Lipid resuscitation: development in basic research and application to clinical practice

Abstract

It has been nearly 15 years since the effectiveness of intravenous lipid emulsion in resuscitation from bupivacaine-induced cardiac arrest was reported by Weinberg et al. [1]. Despite the outstanding novelty and originality of this finding, it was not until a 2006 case report of a patient resuscitated with lipid emulsion after bupivacaine-induced refractory dysrhythmia and cardiac arrest that its clinical effectiveness was acknowledged [2]. This event was followed by a large number of case reports that showed the effectiveness of lipid emulsion for treating the central nervous system as well as cardiac toxicity induced by various kinds of local anesthetics [3–8]. Treatment with intravenous lipid emulsion has been incorporated into practice advisories of the Association of Anesthesiologists of Great Britain and Ireland, the American Society of Regional Anesthesia and Pain Medicine [9], and endorsed by the American Heart Association Advanced Cardiac Life Support (ACLS) guidelines [10] (Table 1). In response to widespread interest, numerous studies have been undertaken using various animal models [8]. Notably, most of the animal experiments have been focused on examining the effect of lipid on local anesthetic-induced cardiac toxicity, not central nervous system toxicity, probably because of the primary concern of resuscitation and the entirely different animal models required for studying these two types of toxicity.

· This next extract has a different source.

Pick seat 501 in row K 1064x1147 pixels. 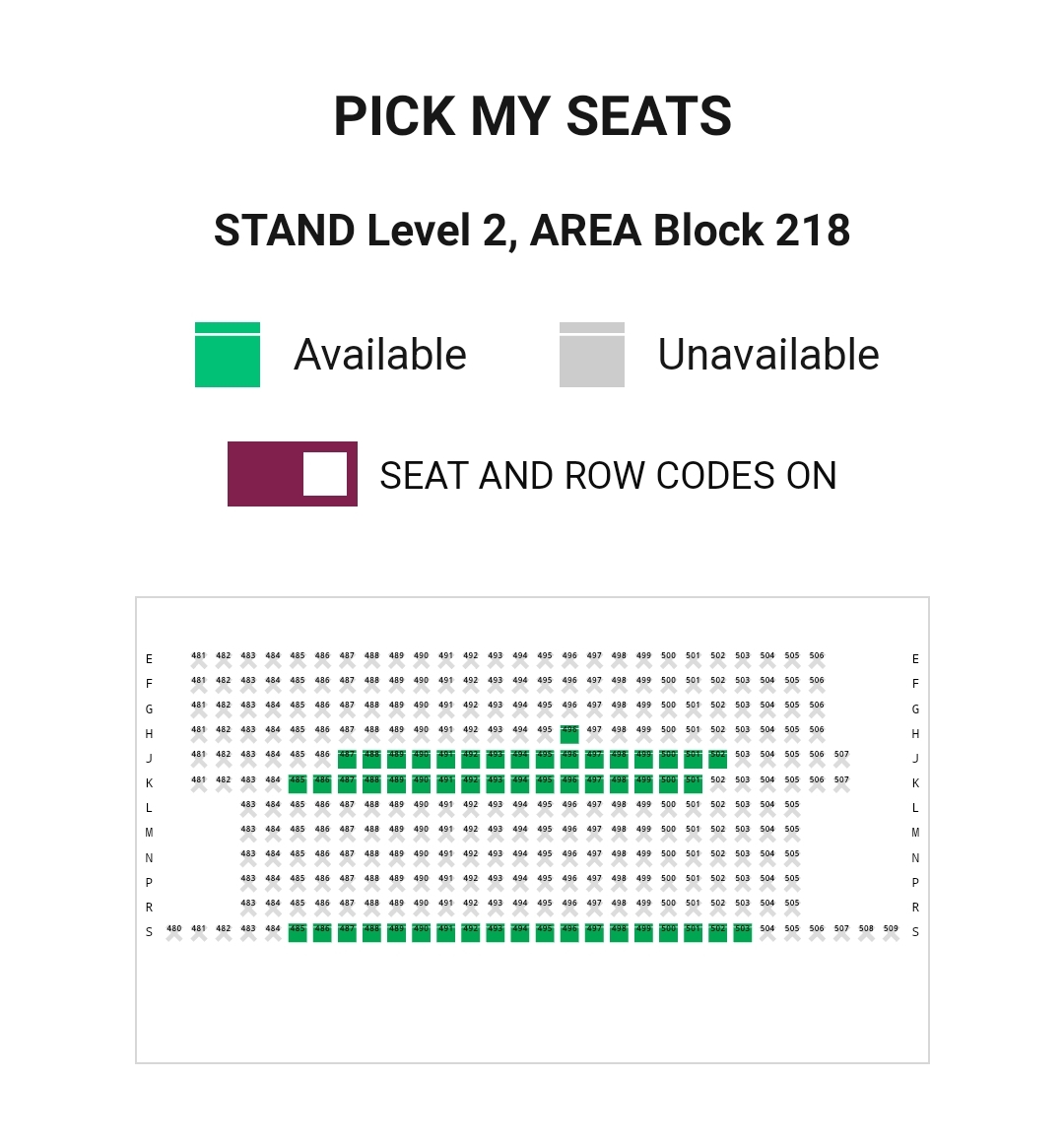point(693,784)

Animals under mechanical ventilation with oxygen are needed to examine the effect of lipid emulsion on cardiac toxicity of local anesthetics while eliminating the influence of hypoxia induced by sedation and convulsions preceding circulatory collapse [11–14]. In contrast, awake, spontaneously breathing animals are needed to observe its effect on the central nervous system toxicity [15]. Randomized clinical trials are no longer ethically defensible for studying local anesthetic toxicity. Moreover, clinical data from healthy volunteers given nontoxic doses of bupivacaine would not precisely reflect the condition at the onset of the toxic effects [16].